[Your objective]: Print every record exactly, with nothing added or left out.

BEGIN

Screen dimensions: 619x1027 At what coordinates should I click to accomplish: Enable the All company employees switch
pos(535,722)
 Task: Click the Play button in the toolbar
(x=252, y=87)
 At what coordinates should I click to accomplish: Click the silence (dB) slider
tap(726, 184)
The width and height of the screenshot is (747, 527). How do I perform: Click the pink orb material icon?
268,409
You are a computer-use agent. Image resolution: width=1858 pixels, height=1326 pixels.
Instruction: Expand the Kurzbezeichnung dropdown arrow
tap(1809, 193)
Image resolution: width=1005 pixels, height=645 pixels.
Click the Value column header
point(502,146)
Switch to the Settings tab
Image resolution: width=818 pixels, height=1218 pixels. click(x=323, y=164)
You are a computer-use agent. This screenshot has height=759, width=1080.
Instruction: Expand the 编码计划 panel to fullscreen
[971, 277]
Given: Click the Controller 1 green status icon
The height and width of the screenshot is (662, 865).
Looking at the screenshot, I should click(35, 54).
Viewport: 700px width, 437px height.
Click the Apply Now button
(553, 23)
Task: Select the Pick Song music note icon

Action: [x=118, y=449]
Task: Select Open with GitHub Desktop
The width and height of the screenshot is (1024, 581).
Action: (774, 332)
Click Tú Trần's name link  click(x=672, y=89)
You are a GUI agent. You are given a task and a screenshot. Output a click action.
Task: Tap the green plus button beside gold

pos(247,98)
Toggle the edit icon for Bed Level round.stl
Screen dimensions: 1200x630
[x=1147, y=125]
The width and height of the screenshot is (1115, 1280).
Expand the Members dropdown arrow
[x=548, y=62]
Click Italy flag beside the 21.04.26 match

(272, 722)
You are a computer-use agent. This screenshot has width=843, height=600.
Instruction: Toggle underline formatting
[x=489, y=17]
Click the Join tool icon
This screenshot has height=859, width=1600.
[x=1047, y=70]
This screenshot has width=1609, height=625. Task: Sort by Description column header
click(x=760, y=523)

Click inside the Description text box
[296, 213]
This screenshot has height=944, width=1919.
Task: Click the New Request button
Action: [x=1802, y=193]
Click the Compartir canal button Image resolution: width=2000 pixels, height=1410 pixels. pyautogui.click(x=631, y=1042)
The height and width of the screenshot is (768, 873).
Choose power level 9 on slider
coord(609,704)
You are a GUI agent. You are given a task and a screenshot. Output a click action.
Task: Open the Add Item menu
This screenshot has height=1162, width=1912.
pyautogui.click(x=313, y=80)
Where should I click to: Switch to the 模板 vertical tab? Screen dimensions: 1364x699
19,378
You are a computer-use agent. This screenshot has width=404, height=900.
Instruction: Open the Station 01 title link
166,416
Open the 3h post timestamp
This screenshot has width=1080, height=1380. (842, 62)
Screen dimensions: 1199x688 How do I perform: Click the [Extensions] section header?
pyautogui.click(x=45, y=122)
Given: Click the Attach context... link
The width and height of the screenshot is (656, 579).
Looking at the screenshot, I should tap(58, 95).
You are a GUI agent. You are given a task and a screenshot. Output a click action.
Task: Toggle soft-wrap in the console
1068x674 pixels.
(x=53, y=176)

END

[Answer to the problem]:
Screen dimensions: 619x1027 At what coordinates should I click to accomplish: Enable the All company employees switch
pos(535,722)
 Task: Click the Play button in the toolbar
(x=252, y=87)
 At what coordinates should I click to accomplish: Click the silence (dB) slider
tap(726, 184)
The width and height of the screenshot is (747, 527). How do I perform: Click the pink orb material icon?
268,409
You are a computer-use agent. Image resolution: width=1858 pixels, height=1326 pixels.
Instruction: Expand the Kurzbezeichnung dropdown arrow
tap(1809, 193)
Image resolution: width=1005 pixels, height=645 pixels.
Click the Value column header
point(502,146)
Switch to the Settings tab
Image resolution: width=818 pixels, height=1218 pixels. click(x=323, y=164)
You are a computer-use agent. This screenshot has height=759, width=1080.
Instruction: Expand the 编码计划 panel to fullscreen
[971, 277]
Given: Click the Controller 1 green status icon
The height and width of the screenshot is (662, 865).
Looking at the screenshot, I should click(35, 54).
Viewport: 700px width, 437px height.
Click the Apply Now button
(553, 23)
Task: Select the Pick Song music note icon

Action: [x=118, y=449]
Task: Select Open with GitHub Desktop
The width and height of the screenshot is (1024, 581).
Action: (774, 332)
Click Tú Trần's name link  click(x=672, y=89)
You are a GUI agent. You are given a task and a screenshot. Output a click action.
Task: Tap the green plus button beside gold

pos(247,98)
Toggle the edit icon for Bed Level round.stl
Screen dimensions: 1200x630
[x=1147, y=125]
The width and height of the screenshot is (1115, 1280).
Expand the Members dropdown arrow
[x=548, y=62]
Click Italy flag beside the 21.04.26 match

(272, 722)
You are a computer-use agent. This screenshot has width=843, height=600.
Instruction: Toggle underline formatting
[x=489, y=17]
Click the Join tool icon
This screenshot has height=859, width=1600.
[x=1047, y=70]
This screenshot has width=1609, height=625. Task: Sort by Description column header
click(x=760, y=523)

Click inside the Description text box
[296, 213]
This screenshot has height=944, width=1919.
Task: Click the New Request button
Action: [x=1802, y=193]
Click the Compartir canal button Image resolution: width=2000 pixels, height=1410 pixels. pyautogui.click(x=631, y=1042)
The height and width of the screenshot is (768, 873).
Choose power level 9 on slider
coord(609,704)
You are a GUI agent. You are given a task and a screenshot. Output a click action.
Task: Open the Add Item menu
This screenshot has height=1162, width=1912.
pyautogui.click(x=313, y=80)
Where should I click to: Switch to the 模板 vertical tab? Screen dimensions: 1364x699
19,378
You are a computer-use agent. This screenshot has width=404, height=900.
Instruction: Open the Station 01 title link
166,416
Open the 3h post timestamp
This screenshot has width=1080, height=1380. (842, 62)
Screen dimensions: 1199x688 How do I perform: Click the [Extensions] section header?
pyautogui.click(x=45, y=122)
Given: Click the Attach context... link
The width and height of the screenshot is (656, 579).
Looking at the screenshot, I should tap(58, 95).
You are a GUI agent. You are given a task and a screenshot. Output a click action.
Task: Toggle soft-wrap in the console
1068x674 pixels.
(x=53, y=176)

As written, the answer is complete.